If dividing your perennials is one of the fall landscape tasks that you just didn’t get to before winter descended upon us, fear not. It’s ok to do it in the spring.

However, you don’t want to run right out and begin dividing perennials now. Right now, the soil is either frozen or muddy, neither of which is workable. I suggest you put it on your to-do list for when spring actually arrives. You will have better success when the soil is plantable. You’ll be able to tell its ready when you can take a handful of soil, squeeze it and little or no water drains from your hand.

Dividing or splitting is one of the best methods to propagate perennials. Each perennial you divide yields three new plants, and all it costs you is a few minutes of work. The process also keeps perennials from taking over your whole yard and maintains the original look of your beds. Here’s how it’s done:

• Lay a tarp or piece of plastic on the ground next to your perennial bed.
• Select those perennials that have grown too large and spread out too much for the space.
• With a sharp spade, dig up the whole perennial(s) you plan to split and lay it on the tarp.
• Using your sharp spade, pruners, a saw or any sharp tool that you feel comfortable with, cut the rootball in half.

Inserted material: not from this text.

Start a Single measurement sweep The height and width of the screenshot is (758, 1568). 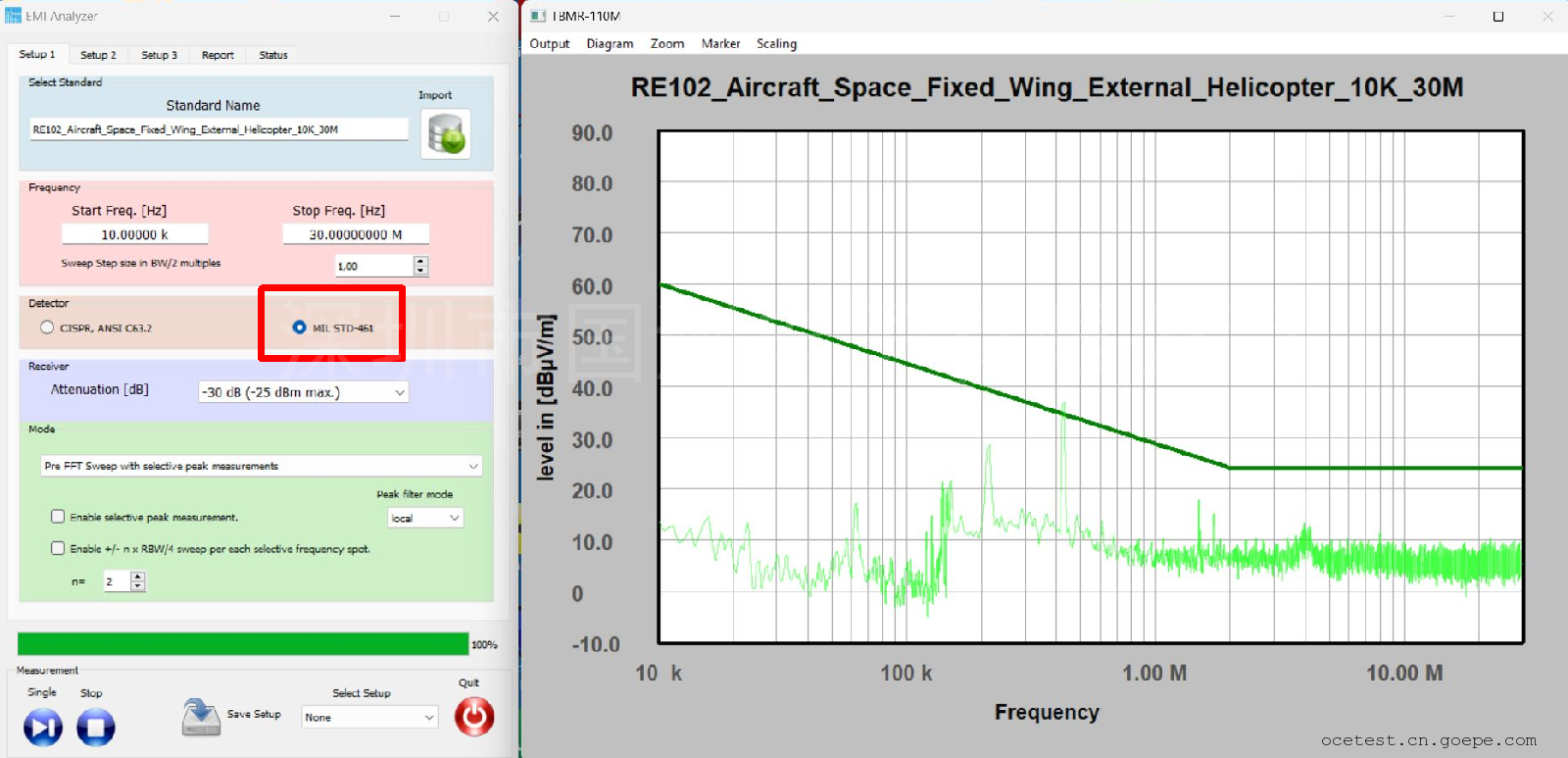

Then cut each half in half so you have four individual plants.
• Return one section to the hole. Backfill, tamping about halfway through the process to remove any air pockets. Finish backfilling, tamp, water and mulch.
• Plant the other three plants elsewhere or find them a new home.

You may have places in your own yard that would make a good home for the remaining perennials from your splitting operation. If not, they make nice gifts for your gardening friends. One or more of your local non-profit organizations that sponsor spring plant sales would also appreciate your donating the split perennials to the sale.

You may find that you prefer splitting perennials in spring, rather than fall. That way you, or the recipients of the extra plants, don’t have to overwinter them. They can plant them, or sell them, as soon as they are received. You may prefer not to split perennials at all, in which case, we have landscape professionals who would be happy to do it for you.

One comment on “Divide Perennials This Spring

  1. Even here in our mild climate, there are a few perennials that prefer to be divided before the rain runs out in spring. It seems so unnatural, as if the ‘all’ should want to be divided in autumn. Some prefer to do agapanthus in spring, but I don’t think they care when they get divided.